___ Texte fourni

S’il est maintenant bien connu de tous les employeurs que la motivation de la lettre de licenciement est essentielle, l’importance de la qualification du licenciement n’est pas toujours parfaitement perçue. Un récent arrêt rendu à l’occasion d’un licenciement intervenu pendant l’absence du salarié liée à un accident du travail vient d’attirer l’attention sur ce point.
Protection des victimes d’AT/MP pendant la suspension du contrat
Les salariés victimes d’un accident du travail ou d’une maladie professionnelle bénéficient d’une protection contre le licenciement durant la période de suspension du contrat de travail consécutive à l’accident ou à la maladie.
L’article L. 1226-9 du Code du travail pose le principe de cette protection et son exception en disposant qu’« Au cours des périodes de suspension du contrat de travail, l’employeur ne peut rompre ce dernier que s’il justifie soit d’une faute grave de l’intéressé, soit de son impossibilité de maintenir ce contrat pour un motif étranger à l’accident ou à la maladie. » L’article L. 1226-13 précise que toute rupture du contrat de travail prononcée en méconnaissance de cette interdiction est nulle.

______

Consignes:
**A)** D'après le texte fourni, quel article du Code du travail déclare nulle toute rupture du contrat prononcée en méconnaissance de l'interdiction de licencier ?
**B)** Recopiez tout le passage du texte fourni, depuis « S’il est maintenant » jusqu'à « sur ce point. ».

___ Extrait de données

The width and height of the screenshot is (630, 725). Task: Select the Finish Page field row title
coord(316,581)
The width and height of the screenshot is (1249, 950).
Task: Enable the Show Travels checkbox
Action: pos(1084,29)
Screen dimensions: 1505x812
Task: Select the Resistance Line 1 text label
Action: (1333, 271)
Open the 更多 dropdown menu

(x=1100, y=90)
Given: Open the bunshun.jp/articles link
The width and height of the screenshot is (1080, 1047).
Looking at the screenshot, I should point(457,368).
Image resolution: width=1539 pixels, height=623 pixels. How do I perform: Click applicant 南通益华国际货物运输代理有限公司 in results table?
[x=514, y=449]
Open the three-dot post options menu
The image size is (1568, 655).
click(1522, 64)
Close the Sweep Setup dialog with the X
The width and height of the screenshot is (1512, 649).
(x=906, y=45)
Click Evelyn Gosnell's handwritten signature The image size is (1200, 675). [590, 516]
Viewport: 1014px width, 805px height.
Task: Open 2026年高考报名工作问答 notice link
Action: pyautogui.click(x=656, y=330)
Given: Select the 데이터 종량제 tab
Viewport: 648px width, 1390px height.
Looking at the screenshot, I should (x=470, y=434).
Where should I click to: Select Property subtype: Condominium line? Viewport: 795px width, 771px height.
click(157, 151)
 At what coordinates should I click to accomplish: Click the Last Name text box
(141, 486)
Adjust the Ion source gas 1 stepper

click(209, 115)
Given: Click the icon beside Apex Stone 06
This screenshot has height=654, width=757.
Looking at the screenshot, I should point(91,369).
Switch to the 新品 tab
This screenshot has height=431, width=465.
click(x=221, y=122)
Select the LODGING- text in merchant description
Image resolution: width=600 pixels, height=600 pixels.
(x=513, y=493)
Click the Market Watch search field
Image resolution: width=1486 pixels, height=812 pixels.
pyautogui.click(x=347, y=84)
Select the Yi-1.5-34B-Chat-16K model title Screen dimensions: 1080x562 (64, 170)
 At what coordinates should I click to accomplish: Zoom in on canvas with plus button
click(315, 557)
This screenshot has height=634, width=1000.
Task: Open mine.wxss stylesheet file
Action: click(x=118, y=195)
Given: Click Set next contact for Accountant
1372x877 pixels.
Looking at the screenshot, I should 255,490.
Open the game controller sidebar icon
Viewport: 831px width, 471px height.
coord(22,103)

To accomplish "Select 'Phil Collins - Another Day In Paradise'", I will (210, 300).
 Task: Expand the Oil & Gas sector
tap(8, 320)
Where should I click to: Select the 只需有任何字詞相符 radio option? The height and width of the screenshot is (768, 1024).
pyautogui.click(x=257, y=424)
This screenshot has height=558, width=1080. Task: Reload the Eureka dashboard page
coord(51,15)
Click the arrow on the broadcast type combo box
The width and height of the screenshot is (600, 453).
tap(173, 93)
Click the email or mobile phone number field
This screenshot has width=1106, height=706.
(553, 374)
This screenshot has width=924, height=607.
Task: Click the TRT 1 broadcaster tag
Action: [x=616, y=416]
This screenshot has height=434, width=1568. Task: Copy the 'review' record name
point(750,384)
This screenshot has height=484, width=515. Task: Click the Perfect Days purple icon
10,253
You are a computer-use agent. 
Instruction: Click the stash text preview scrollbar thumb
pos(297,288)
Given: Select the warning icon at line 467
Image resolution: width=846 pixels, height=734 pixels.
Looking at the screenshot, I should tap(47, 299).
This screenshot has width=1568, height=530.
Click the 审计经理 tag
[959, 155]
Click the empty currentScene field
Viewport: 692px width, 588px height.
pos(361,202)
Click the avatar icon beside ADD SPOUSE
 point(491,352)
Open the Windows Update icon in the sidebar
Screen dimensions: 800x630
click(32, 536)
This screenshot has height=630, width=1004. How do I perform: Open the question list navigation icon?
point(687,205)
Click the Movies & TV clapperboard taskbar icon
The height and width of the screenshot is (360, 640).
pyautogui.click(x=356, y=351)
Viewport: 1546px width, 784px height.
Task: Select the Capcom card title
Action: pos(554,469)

______

Corrigé:
**A)** L'article L. 1226-13 du Code du travail.

**B)**
S’il est maintenant bien connu de tous les employeurs que la motivation de la lettre de licenciement est essentielle, l’importance de la qualification du licenciement n’est pas toujours parfaitement perçue. Un récent arrêt rendu à l’occasion d’un licenciement intervenu pendant l’absence du salarié liée à un accident du travail vient d’attirer l’attention sur ce point.